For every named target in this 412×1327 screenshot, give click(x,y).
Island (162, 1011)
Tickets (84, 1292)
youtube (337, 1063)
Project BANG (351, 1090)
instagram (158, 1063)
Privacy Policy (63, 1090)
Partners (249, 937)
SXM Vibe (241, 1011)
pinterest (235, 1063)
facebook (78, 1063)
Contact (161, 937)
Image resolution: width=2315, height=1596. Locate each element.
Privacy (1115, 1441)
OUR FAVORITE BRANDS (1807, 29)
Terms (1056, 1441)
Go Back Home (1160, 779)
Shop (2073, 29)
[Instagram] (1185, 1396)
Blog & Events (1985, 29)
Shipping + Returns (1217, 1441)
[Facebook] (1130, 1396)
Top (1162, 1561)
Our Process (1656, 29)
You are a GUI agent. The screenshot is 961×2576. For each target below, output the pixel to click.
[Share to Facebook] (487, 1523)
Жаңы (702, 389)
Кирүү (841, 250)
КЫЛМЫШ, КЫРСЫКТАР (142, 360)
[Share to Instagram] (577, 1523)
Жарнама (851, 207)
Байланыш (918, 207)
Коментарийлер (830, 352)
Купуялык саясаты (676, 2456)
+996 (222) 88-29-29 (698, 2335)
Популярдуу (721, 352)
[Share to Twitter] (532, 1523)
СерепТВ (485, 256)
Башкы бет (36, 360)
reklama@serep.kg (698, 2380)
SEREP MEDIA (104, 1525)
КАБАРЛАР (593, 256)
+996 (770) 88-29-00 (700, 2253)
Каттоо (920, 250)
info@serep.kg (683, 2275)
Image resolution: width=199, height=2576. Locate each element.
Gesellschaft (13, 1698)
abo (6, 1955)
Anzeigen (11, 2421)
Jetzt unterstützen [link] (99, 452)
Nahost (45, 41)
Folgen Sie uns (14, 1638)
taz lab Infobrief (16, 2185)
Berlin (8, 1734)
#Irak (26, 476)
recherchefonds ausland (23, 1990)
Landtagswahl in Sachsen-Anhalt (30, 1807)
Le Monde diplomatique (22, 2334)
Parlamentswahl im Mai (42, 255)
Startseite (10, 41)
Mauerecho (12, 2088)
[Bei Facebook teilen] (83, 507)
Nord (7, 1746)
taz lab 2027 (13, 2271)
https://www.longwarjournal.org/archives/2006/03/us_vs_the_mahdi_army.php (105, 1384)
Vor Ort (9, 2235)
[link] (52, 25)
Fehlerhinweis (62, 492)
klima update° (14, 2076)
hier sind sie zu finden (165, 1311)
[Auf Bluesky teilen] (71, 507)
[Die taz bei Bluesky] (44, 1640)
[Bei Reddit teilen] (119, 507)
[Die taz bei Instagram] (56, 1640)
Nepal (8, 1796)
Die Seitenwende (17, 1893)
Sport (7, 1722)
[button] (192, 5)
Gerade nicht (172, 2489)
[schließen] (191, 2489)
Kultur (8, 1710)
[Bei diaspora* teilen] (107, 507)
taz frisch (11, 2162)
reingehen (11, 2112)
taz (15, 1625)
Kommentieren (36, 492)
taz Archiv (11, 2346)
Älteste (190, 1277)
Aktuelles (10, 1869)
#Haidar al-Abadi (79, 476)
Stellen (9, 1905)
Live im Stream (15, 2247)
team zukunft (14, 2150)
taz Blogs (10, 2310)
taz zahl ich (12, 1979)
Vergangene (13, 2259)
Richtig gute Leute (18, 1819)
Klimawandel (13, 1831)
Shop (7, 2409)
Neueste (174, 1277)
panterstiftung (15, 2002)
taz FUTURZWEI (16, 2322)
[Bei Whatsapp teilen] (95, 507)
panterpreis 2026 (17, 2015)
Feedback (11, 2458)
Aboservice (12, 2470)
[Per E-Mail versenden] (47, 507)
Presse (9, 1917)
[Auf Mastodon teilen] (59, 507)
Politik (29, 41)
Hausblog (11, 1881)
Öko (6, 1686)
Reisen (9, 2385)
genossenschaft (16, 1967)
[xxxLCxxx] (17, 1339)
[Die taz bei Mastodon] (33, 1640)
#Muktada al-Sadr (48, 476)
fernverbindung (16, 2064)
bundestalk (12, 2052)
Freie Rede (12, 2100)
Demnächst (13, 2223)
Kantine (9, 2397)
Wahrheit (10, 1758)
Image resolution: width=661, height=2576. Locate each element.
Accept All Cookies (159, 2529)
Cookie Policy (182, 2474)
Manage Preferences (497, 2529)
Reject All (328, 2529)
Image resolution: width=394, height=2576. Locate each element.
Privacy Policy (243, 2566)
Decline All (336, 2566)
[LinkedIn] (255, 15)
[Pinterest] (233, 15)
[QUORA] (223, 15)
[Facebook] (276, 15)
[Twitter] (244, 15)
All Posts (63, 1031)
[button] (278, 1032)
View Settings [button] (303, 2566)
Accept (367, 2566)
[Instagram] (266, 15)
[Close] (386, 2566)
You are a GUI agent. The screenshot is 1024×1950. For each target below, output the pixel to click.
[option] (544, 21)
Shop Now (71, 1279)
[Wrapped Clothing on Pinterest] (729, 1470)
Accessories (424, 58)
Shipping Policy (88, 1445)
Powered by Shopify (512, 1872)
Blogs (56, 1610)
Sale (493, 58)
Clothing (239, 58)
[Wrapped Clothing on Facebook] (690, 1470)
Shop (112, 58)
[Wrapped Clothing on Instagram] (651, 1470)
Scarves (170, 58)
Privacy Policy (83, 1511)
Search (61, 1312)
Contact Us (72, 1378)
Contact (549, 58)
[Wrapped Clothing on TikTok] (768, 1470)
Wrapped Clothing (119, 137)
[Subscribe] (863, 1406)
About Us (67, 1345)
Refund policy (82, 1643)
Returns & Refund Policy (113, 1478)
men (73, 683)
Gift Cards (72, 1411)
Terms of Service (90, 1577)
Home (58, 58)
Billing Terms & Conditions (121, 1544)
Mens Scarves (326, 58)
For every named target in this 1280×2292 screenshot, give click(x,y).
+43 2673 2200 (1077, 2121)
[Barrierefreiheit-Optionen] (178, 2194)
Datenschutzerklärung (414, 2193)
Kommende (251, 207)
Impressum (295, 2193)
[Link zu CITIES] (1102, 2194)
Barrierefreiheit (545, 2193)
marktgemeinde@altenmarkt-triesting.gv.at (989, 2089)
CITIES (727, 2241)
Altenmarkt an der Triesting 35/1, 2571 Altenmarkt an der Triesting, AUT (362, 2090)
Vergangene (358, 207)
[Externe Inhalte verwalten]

+++

**TASK REQUIREMENTS**
Exactly as they appear above, output the lines of the data from the first through the one that contains "[link] (52, 25)", and only those lines.

**SOLUTION TO THIS PROBLEM**
For every named target in this 412×1327 screenshot, give click(x,y).
Island (162, 1011)
Tickets (84, 1292)
youtube (337, 1063)
Project BANG (351, 1090)
instagram (158, 1063)
Privacy Policy (63, 1090)
Partners (249, 937)
SXM Vibe (241, 1011)
pinterest (235, 1063)
facebook (78, 1063)
Contact (161, 937)
Image resolution: width=2315, height=1596. Locate each element.
Privacy (1115, 1441)
OUR FAVORITE BRANDS (1807, 29)
Terms (1056, 1441)
Go Back Home (1160, 779)
Shop (2073, 29)
[Instagram] (1185, 1396)
Blog & Events (1985, 29)
Shipping + Returns (1217, 1441)
[Facebook] (1130, 1396)
Top (1162, 1561)
Our Process (1656, 29)
You are a GUI agent. The screenshot is 961×2576. For each target below, output the pixel to click.
[Share to Facebook] (487, 1523)
Жаңы (702, 389)
Кирүү (841, 250)
КЫЛМЫШ, КЫРСЫКТАР (142, 360)
[Share to Instagram] (577, 1523)
Жарнама (851, 207)
Байланыш (918, 207)
Коментарийлер (830, 352)
Купуялык саясаты (676, 2456)
+996 (222) 88-29-29 (698, 2335)
Популярдуу (721, 352)
[Share to Twitter] (532, 1523)
СерепТВ (485, 256)
Башкы бет (36, 360)
reklama@serep.kg (698, 2380)
SEREP MEDIA (104, 1525)
КАБАРЛАР (593, 256)
+996 (770) 88-29-00 (700, 2253)
Каттоо (920, 250)
info@serep.kg (683, 2275)
Image resolution: width=199, height=2576. Locate each element.
Gesellschaft (13, 1698)
abo (6, 1955)
Anzeigen (11, 2421)
Jetzt unterstützen [link] (99, 452)
Nahost (45, 41)
Folgen Sie uns (14, 1638)
taz lab Infobrief (16, 2185)
Berlin (8, 1734)
#Irak (26, 476)
recherchefonds ausland (23, 1990)
Landtagswahl in Sachsen-Anhalt (30, 1807)
Le Monde diplomatique (22, 2334)
Parlamentswahl im Mai (42, 255)
Startseite (10, 41)
Mauerecho (12, 2088)
[Bei Facebook teilen] (83, 507)
Nord (7, 1746)
taz lab 2027 (13, 2271)
https://www.longwarjournal.org/archives/2006/03/us_vs_the_mahdi_army.php (105, 1384)
Vor Ort (9, 2235)
[link] (52, 25)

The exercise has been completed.